Even for the stylistic excesses of Catalan modernista (or Art Nouveau) architecture, the Casa Burés, dating from 1905, is in a class of its own. Like many landmarks in Barcelona’s Eixample district, it was commissioned by a wealthy merchant at the height of the region’s textile boom. The architect was Francesc Berenguer i Mestres, reportedly a close friend and collaborator of the style’s best-known protagonist Gaudí. Berenguer i Mestres considered himself as much as decorator as an architect, and expressed the movement’s love of nature, romance, and whimsy on every available surface, through tiles, sculpture, stained glass, vivid polychrome treatments, and countless other variants of bling.

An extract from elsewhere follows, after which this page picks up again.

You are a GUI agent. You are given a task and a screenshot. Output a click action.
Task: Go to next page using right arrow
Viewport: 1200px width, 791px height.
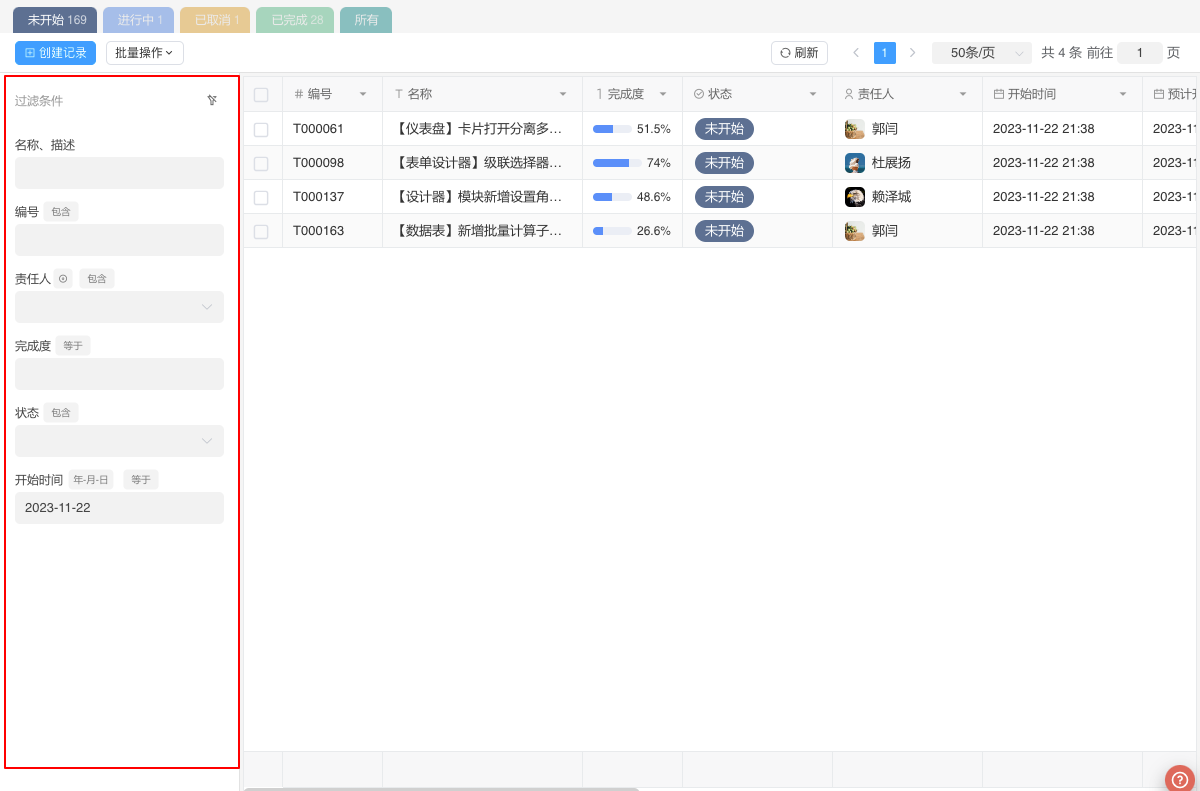coord(912,53)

After the last residents moved out, the Casa Burés was bought by the Catalan regional government and acquired a heritage listing. Despite this, the building fell into decline. It was reportedly squatted and ransacked. If you were lucky enough to pass by when the front door was open, you could catch a glimpse of the majestic carved stone staircase and bear sculpture in the lobby—a ferocious guardian of the riches within. In a move that attracted a fair amount of local criticism, in 2016 it was bought by Bonavista Developments, a private investment group that specializes in updating old apartments for luxury living.
“Normally buildings of this caliber end up with some sort of civic use,” says Agnès Blanch, co-founder (with Elina Vilá) of the well-respected, Barcelona-based interior design studio Estudio vilablanch. “But the idea of returning it to domestic homes is what attracted us to the project. It also made it a lot more difficult.”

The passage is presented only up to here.